Predicting the Number of Future Events
This paper describes prediction methods for the number of future events from a population of units associated with an on-going time-to-event process. Examples include the prediction of warranty returns and the prediction of the number of future product failures that could cause serious threats to property or life. Important decisions such as whether a product recall should be mandated are often based on such predictions. Data, generally right-censored (and sometimes left truncated and right-censored), are used to estimate the parameters of a time-to-event distribution. This distribution can then be used to predict the number of events over future periods of time. Such predictions are sometimes called within-sample predictions and differ from other prediction problems considered in most of the prediction literature. This paper shows that the plug-in (also known as estimative or naive) prediction method is not asymptotically correct (i.e., for large amounts of data, the coverage probability always fails to converge to the nominal confidence level).

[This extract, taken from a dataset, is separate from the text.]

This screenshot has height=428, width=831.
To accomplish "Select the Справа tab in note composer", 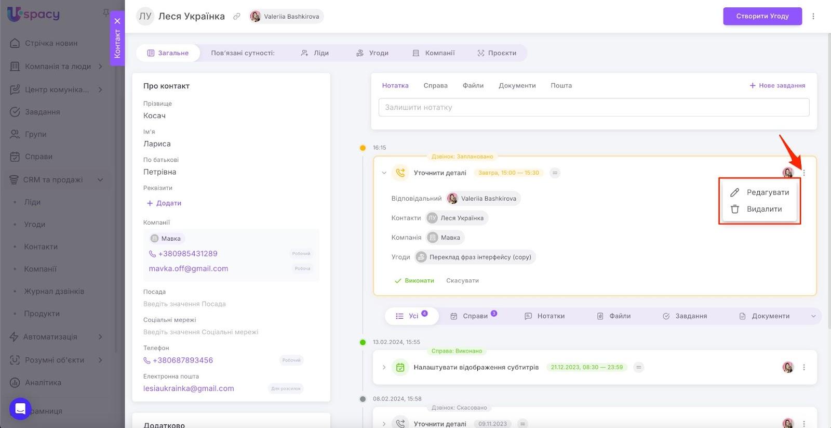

However, a commonly used prediction calibration method is shown to be asymptotically correct for within-sample predictions, and two alternative predictive-distributionbased methods that perform better than the calibration method are presented and justified.
This is a manuscript of an article published as Tian, Qinglong, Fanqi Meng, Daniel J. Nordman, and William Q. Meeker. "Predicting the number of future events." Journal of the American Statistical Association (2021). doi:10.1080/01621459.2020.1850461. Posted with permission.